The SIPP or SSAS benefits from a regular tax-exempt income because of the lease terms, as well as from the potential for growth in the capital value of the IP. However, the SIPP or SSAS member(s) will need to bear in mind any potential effects on their Lifetime Allowance limits.

Specialist investment

IP is a specialist investment and not appropriate for the inexperienced investor. Nor is it mainstream, with only a handful of SIPP operators prepared to accept it into their book of assets.

The process of acceptance of the asset is also far from straightforward and it will be a prime consideration of the SIPP operator or of the SSAS trustees that the transaction is undertaken at fair market value (the purchase is almost certain to be a connected transaction) and correctly documented.

It is here that an independent professional valuation will be necessary. The SIPP or SSAS must pay neither too little, nor too much for the asset it is acquiring and similarly the company should pay an appropriate market licence fee to the SIPP or SSAS for use of the IP. Depending upon the business sector in which the company operates and the nature of the IP, the valuation will most likely have to be undertaken by a specialist valuer of IP. Overpayment for IP could trigger an unauthorised payment tax charge.

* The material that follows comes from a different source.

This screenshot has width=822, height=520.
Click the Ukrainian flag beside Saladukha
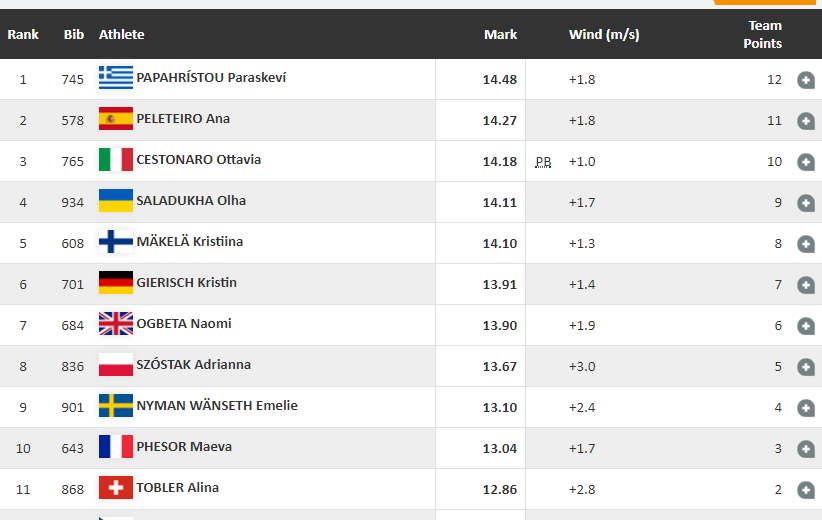point(115,201)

There are accredited firms, for example, those having attained the standard of ISO 10668, which deal with brand valuation, which might be suitable. The standard specifies the procedures and methods of measuring value including objectives, bases of valuation, approaches to valuation, methods of valuation and sourcing of quality data and assumptions.

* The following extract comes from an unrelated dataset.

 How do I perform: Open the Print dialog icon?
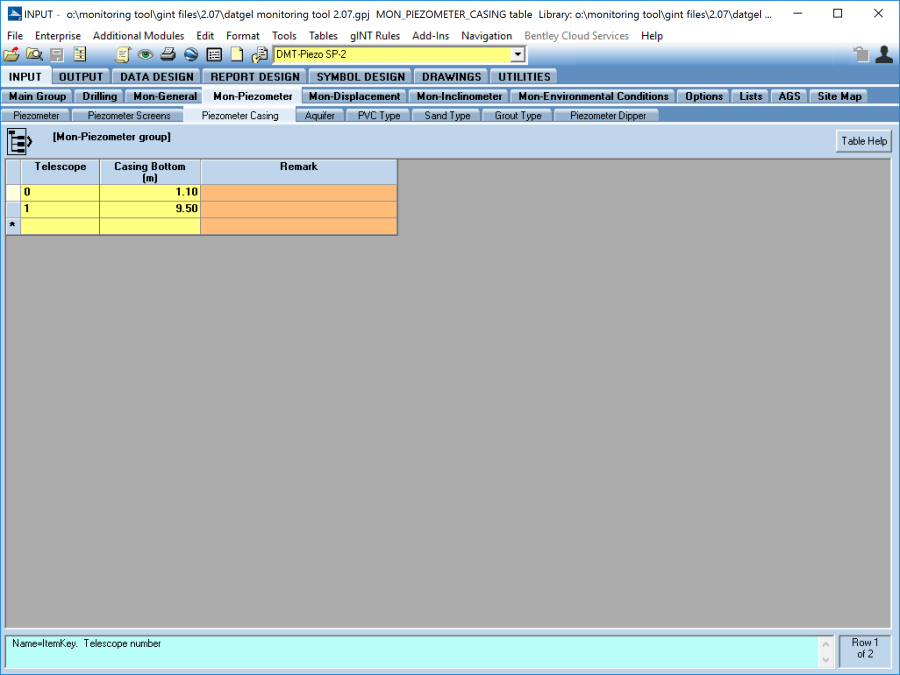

The pension provider will also wish to satisfy themselves not only of the current value, but also the means of subsequent valuation and potential prospects for sale of the investment should this be necessary, for example to provide liquidity.

The terms of the sale/purchase and subsequent leasing of the IP must be properly documented by a specialist solicitor, ensuring that all parties’ interests are protected.

Due to the specialised nature, the valuation and legal costs will not come cheaply and in order for the investment to be cost efficient, it is normal for pension providers to set minimum values for IP acceptance and, so as not to compromise liquidity, may also limit the proportion of the pension fund value that can be invested into IP. Only larger funds may therefore be able to consider IP investments.

Creating value

Finally, IP can be managed and exploited to create value and this can often be achieved most efficiently when the IP owner and leasee are connected and therefore share common goals. The value of the IP can, to some extent, be enhanced by the leasee through their actions and use of it but value can similarly be reduced. There is also the concern of double jeopardy in that if the leasee company were to fail, then the value of the IP and therefore the member’s pension could also suffer.

In summary, the sale of IP into a SIPP or SSAS can benefit both the selling entity and the pension scheme but each transaction should be considered individually and from both sides with the proper due diligence and valuations carried out.